| What to produce |
Among the entries below, find how many lines carry the word "icon" and state only that figure.

| Data supplied |
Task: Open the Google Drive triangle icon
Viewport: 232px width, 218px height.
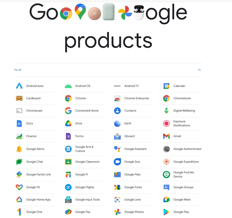Action: coord(68,123)
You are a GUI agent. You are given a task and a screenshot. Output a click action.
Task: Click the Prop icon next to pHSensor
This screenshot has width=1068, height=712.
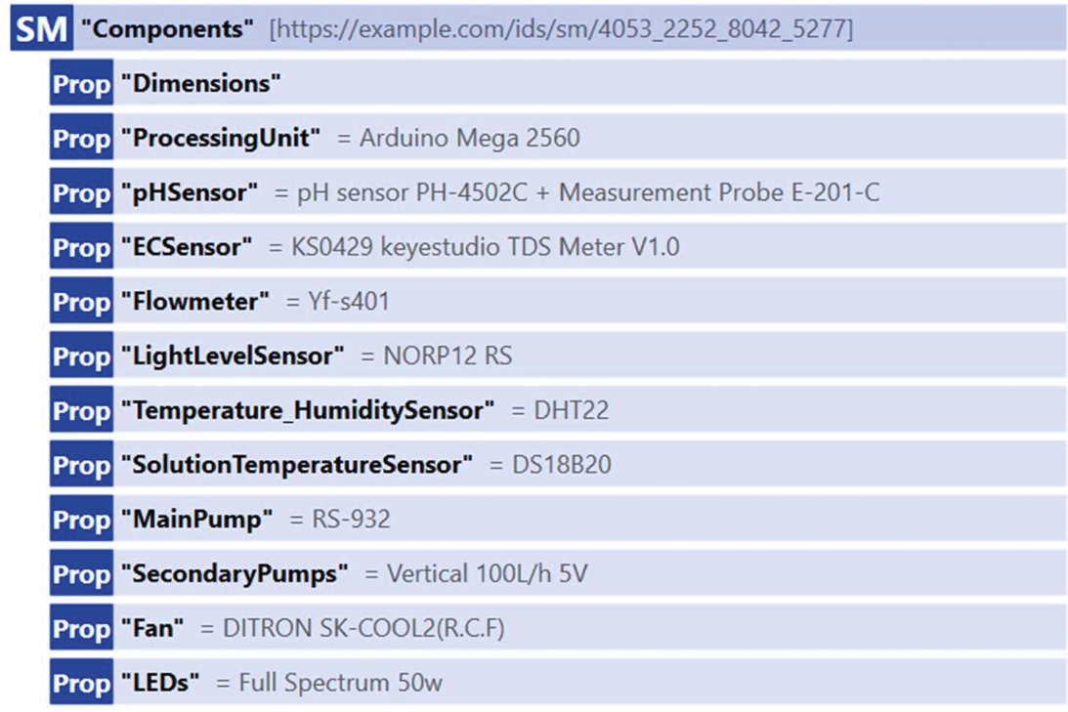click(82, 193)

| Your solution |
2